The description text says it is a "four-mountain" or "four-line" thread, which I'd assume is the same as quad-start.


----------



## Russianwolf (May 20, 2011)

Here's a vid of the man himself and a better look at his machine. Notice the belt is for a motor and the rope is for a treadle.

http://www.youtube.com/watch?v=Jw_LzJ7A4LE&feature=related


----------



## TerryDowning (May 20, 2011)

Interesting.  You have to wonder how long he's been at it. Custom tools make a big difference to a craftsman.


----------



## Chthulhu (May 20, 2011)

The site that showed the tools and their prices was indicating what Hakase had just paid for the *new* lathe, an upgraded custom-made machine to replace the much older custom-made one in the video, along with new custom-made tooling.

The spindle is still driven by a motor for turning, and by a treadle-driven rope wrapped around the spindle for threading.
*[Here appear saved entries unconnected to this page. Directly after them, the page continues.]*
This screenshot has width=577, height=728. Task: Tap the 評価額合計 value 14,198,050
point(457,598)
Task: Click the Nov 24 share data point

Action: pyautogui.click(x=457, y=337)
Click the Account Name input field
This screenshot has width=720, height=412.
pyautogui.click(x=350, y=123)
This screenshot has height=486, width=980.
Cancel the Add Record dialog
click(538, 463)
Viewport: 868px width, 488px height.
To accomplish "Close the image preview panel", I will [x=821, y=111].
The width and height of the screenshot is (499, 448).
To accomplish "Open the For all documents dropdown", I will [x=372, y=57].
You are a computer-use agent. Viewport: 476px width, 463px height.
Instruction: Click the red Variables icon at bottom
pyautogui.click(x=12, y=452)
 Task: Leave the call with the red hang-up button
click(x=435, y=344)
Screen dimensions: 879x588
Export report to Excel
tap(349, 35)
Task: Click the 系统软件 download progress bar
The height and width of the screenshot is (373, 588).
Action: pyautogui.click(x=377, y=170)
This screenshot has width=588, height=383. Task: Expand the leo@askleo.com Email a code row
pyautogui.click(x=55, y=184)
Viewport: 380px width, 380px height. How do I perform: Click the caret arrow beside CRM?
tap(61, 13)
If you pay close attention to the reciprocating motion, the stroke is too long for a single-start thread of that pitch; a four-start thread makes more sense. 

I wonder how consistent he is; will the cap from one pen fit the barrel of another?


----------



## Chthulhu (May 20, 2011)

Tanaka Harumi, the craftsman in the video, joined Hakase in 1952 as a junior artisan, and retired last year.

http://www.fp-hakase.com/


----------